In the above `fit` method it was necessary to override the default behaviour of NumPy's `cov()` function.  It assumes that each row in the data is a variable, with the column values of that row the data set for that variable.  Our data set is organised with each column representing a variable, and the rows containg the data.  One option was to _transpose_ the centered matrix; the other was to tell `np.cov()` to use columns as data sets.

#### Output comparison

The Eigen vectors produced by my calculation have components with the same magnitude as those produced by Scikitlean, but not the same sign or position.  Initially, I wasn't sorting the Eigenvalues and Eigenvectors, but I know do this.  From the [blog](https://machinelearningmastery.com/calculate-principal-component-analysis-scratch-python/) linked by Pep:

"The eigenvectors can be sorted by the eigenvalues in descending order to provide a ranking of the components or axes of the new subspace for A."

But The Scikitlean PCA algorithm is changing the signs of the vectors, so need to understand this more.  My transform produces similar ratios, but different numbers for the second dimension of the data set.  Simpler training sets such as the array `A` produce very similar results, so it may be an issue of scaling.
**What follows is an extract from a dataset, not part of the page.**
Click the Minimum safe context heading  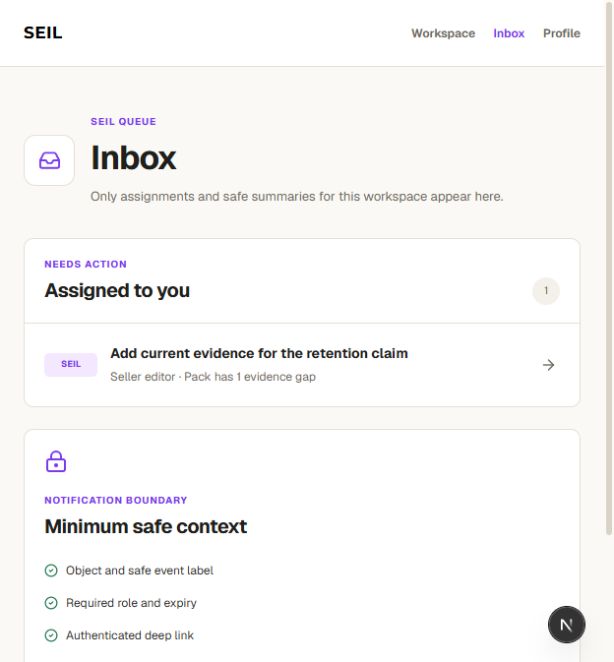click(x=146, y=526)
TODO: Follow up on scaling, which is mentioned by many online resources.


#### Scikitlearn PCA n_components differences

The following code shows output from Scitkitlearn PCA with n_components=1 vs. the output earlier.

In [7]:
pca = PCA(n_components=1)
pca.fit(A)
print(pca.components_)
print(pca.explained_variance_)

[[0.70710678 0.70710678]]
[8.]


The components value demonstrates that Scikitlearn can be instructed to deal only with a subset of the dataset.